Using Neural Networks To Find Imbalances In Limit Order Books
I've been working on model factory that predicts short-term asset movements. The model focuses on predicting whether the price of an asset at a future time T+c will be below or above the current asset's price at time T. c is an arbitrary constant which in my model represents the number of minutes.
Currently, it's structured to match Polymarket's 5 minute BTC up or down markets, so this model can be used for trading on those markets. In this setup, the return is binary -- you either almost double or lose the whole position (assuming an entry as within a small delta of the market open). But this model can also be easily adapted to long/short futures positions with more flexibility on entry or exit times — it would require adapting the labeler and the backtest configuration (namely the cost model and position sizing).

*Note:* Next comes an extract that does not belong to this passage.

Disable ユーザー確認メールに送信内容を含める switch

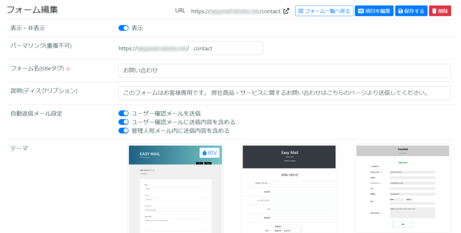tap(123, 122)
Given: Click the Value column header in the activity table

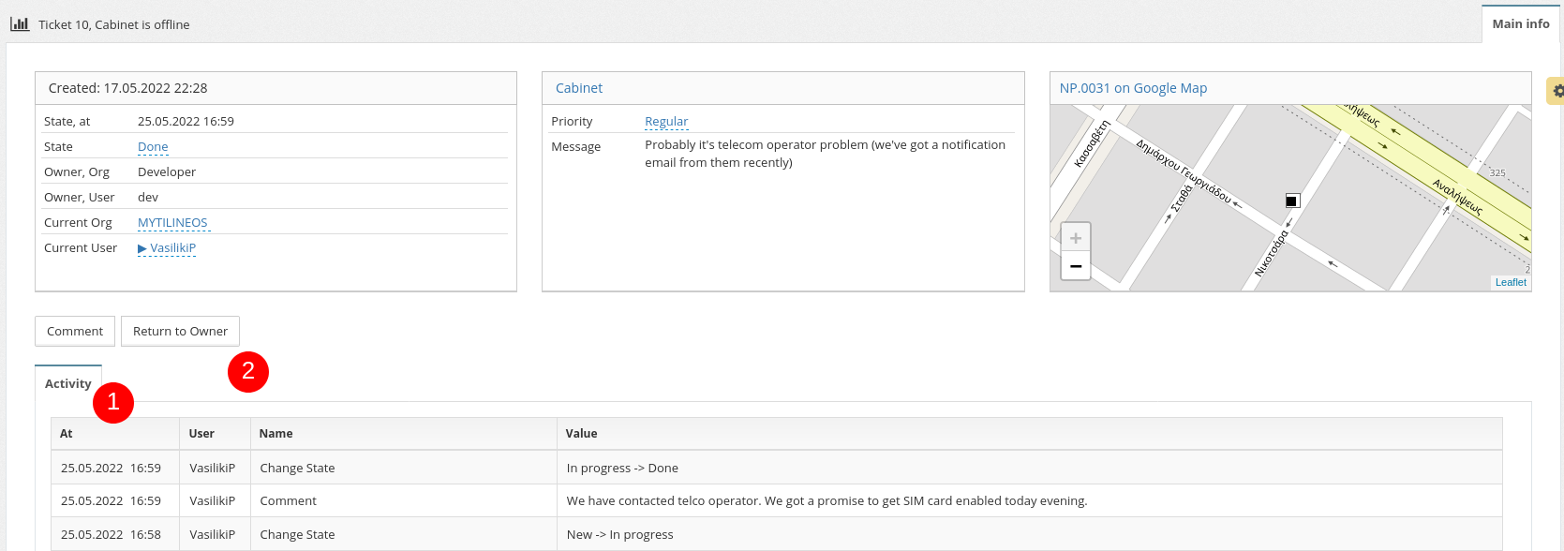Looking at the screenshot, I should pos(581,434).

The first version of the model factory relied on features derived from 1 minute OCHLV data for Bitcoin. I focused on setting up a multi-model pipeline, and generalize it into a configurable DSL-like experience. I also focused on avoiding a big part of overfitting/looking forward and doing the first level of parameter optimization. I was able to obtain a small edge (≈0.54 win rate), and short-run live tests showed the model to be profitable, however I’m not very sure how resilient it is to regime changes, nor I find the computed edge sufficient (the win rate is subject to the error from the models). I also wasn’t expecting to achieve a meaningful edge with just OCHLV data, so I’m integrating limit order book (LOB) data in order to extract price movement predictive patterns from the lower level dynamics that end up determining the price.

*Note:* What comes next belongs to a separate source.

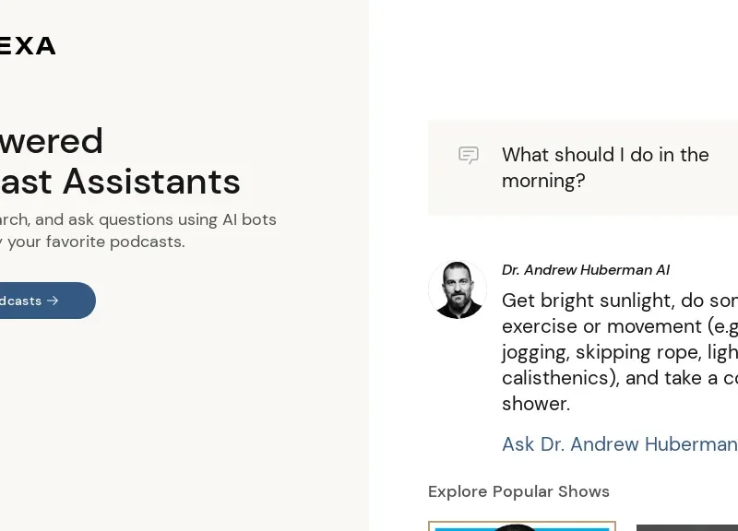Click the chat bubble icon beside the question
This screenshot has width=738, height=531.
(x=469, y=155)
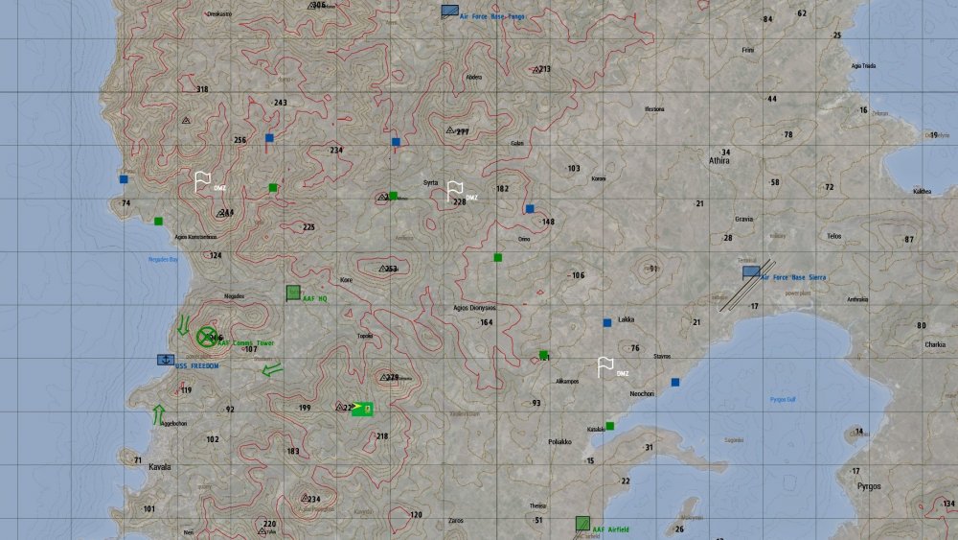Click the Athira town label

Given that the order book drives the market price, its reasonable to assume that there is a function that expresses the relationship between the current order book state, and in which direction that state is more likely to move the price in the short-term. It’s my first time working with LOB data, so I looked for papers which explore a framework for modeling price predictions based on a multi-level LOB with price and volume data for bid and ask at each level. After filtering through several options, I settled on one titled “DeepLOB: Deep Convolutional Neural Networks for Limit Order Books” by Zihao Zhang, Stefan Zohren, and Stephen Roberts. I liked it because the authors taking care in avoiding overfitting and leaking forwarding the data, by splitting the data set into one for training, one for validation and one for testing. The model is trained on the training set, the hyperparameters are optimized on the validation set, and the verification/backtesting is done on the test set. I also wanted to integrate neural networks into the pipeline, and DeepLOB model uses a Convolutional Neural Network (CNN) and a Long Short-Term Memory (LSTM) network in its construction.

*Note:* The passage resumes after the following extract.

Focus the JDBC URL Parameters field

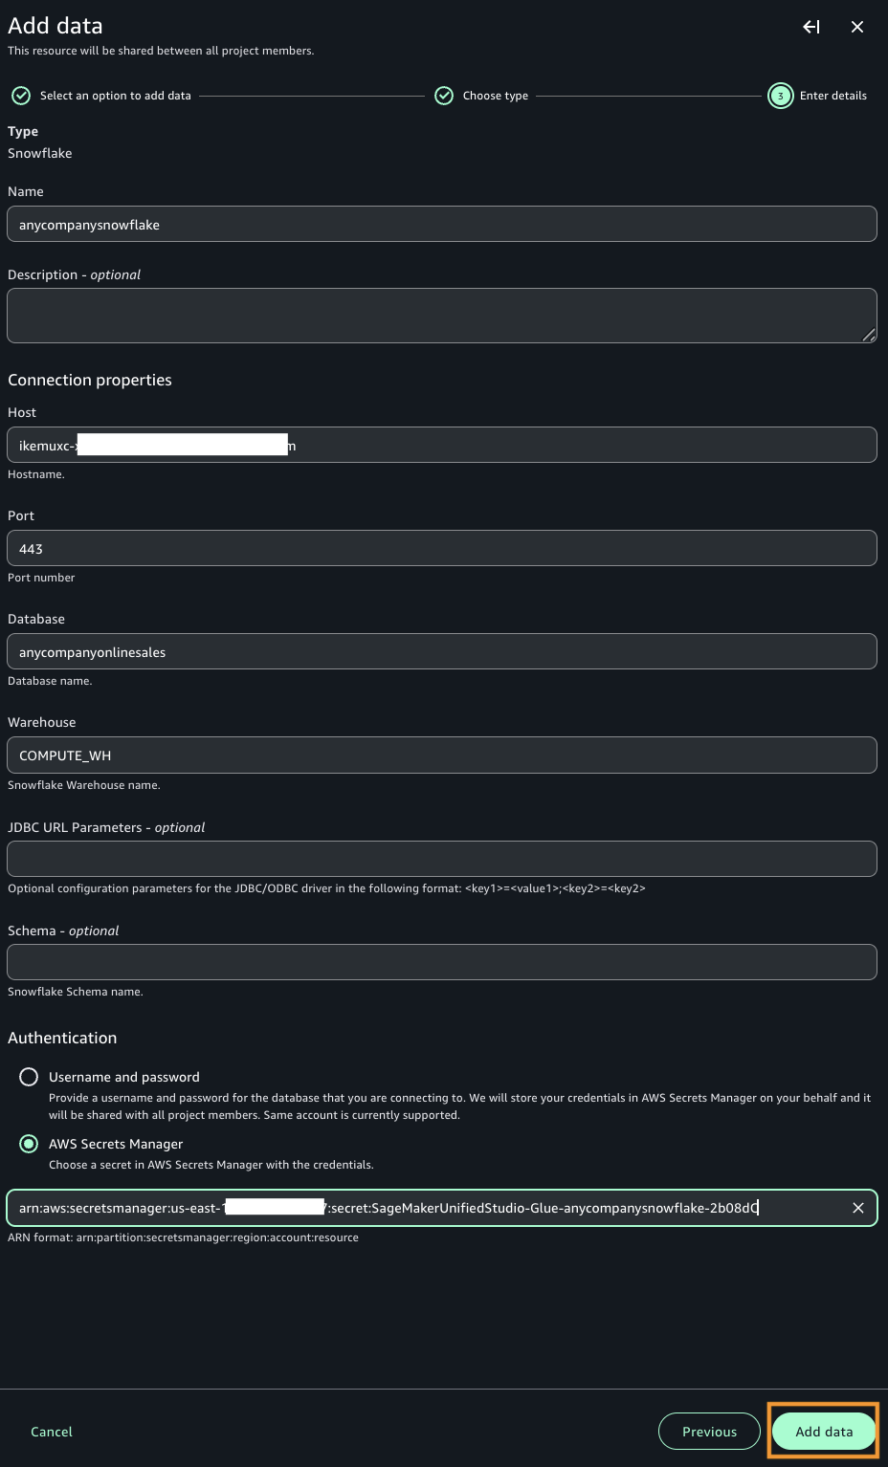[x=442, y=859]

The neural networks in DeepLOB works as follows. First, the raw LOB data passes through a CNN to summarize/extract patterns from the data via filters whose weights are learned by the network. The output then goes through the inception module, which is another CNN which operates with multiple convolutional filters if different sizes to capture multiple time window patterns. Then, the resulting matrix is passed to LSTM, which is a recurrent neural network, meaning it’s able to maintain “memory” of the past state when evaluating the new state. LSTM outputs a vector, which is then multiplied by a weight matrix to produce 3 raw scores (logits), which then get mapped to probability for each one of the 3 classes via Softmax: (Up, No Change, Down), which serve as a trading signal.
I’ll be incorporating something similar as signals/experts and/or features in the existing pipeline of my model factory. I’ll also extend the pipeline to add an additional split for the validation set to optimize the hyper parameters of the random forest. I’ll upload the code to GitHub soon, but note that it’s a work in progress.